この障害は、患者の気分と活動水準が著しく乱されるエピソードを繰り返すこと(少なくとも2回)が特徴であり 、気分の高揚、エネルギーと活動性の増大を示す場合(躁病または軽躁病)と、気分の低下、エネルギーと活動性の減少を示す場合(うつ病)がある。
[解説] 「喜怒哀楽」という言葉がありますが、人間は”ロボット”ではありませんので、当然感情があります。うれしいこともあれば、時には悲しいこともあります。それはおかしいことではありません。ただ、その振れ幅があまりにも大きいと、何よりその方自身がとても精神的につらいですし、それによって日常生活、社会生活に支障をきたすことがあれば、二次的にその方の被害は大きくなります。そのようなレベルでの振れ幅があること(期間)を精神医学で「エピソード」と言います。
躁うつ病はその字が示す通り、躁+うつ、つまりテンションが上がったエピソードと下がったエピソードの両方を併せ持つものを指します。よって、その方の生涯において片方だけみられている時点では、躁うつ病と「確定」することはできず、少なくとも2回目以降でないと「確定」することはできません。
ここで「確定」と書いているのは、「推測」することはある程度可能だからです。それに関しては、後日のコラムになると思いますが記載します。

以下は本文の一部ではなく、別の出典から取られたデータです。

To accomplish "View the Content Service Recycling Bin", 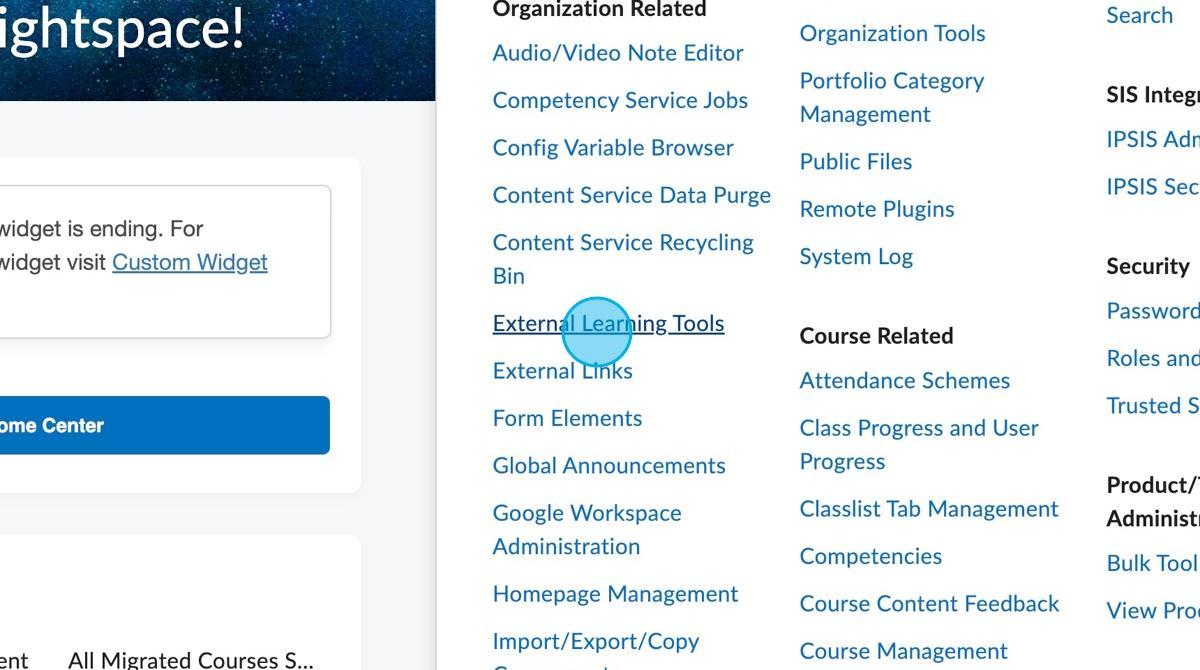I will click(x=622, y=242).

・・・(略)・・・躁病エピソードだけを繰り返す患者は比較的稀である・・・(略)・・・
[解説] 躁病エピソードのみでうつ病エピソードがない単一性の躁病が存在するかというと、基本的には「存在しない」と考えます。
よって、初回に躁病エピソードがある時点で精神科医が診察した場合は、「必ずうつ病エピソードが今後あるはず」と考えます。
また、患者さんに躁病エピソードの治療とともに、来たるうつ病エピソードへの準備、対応の重要性をお話します。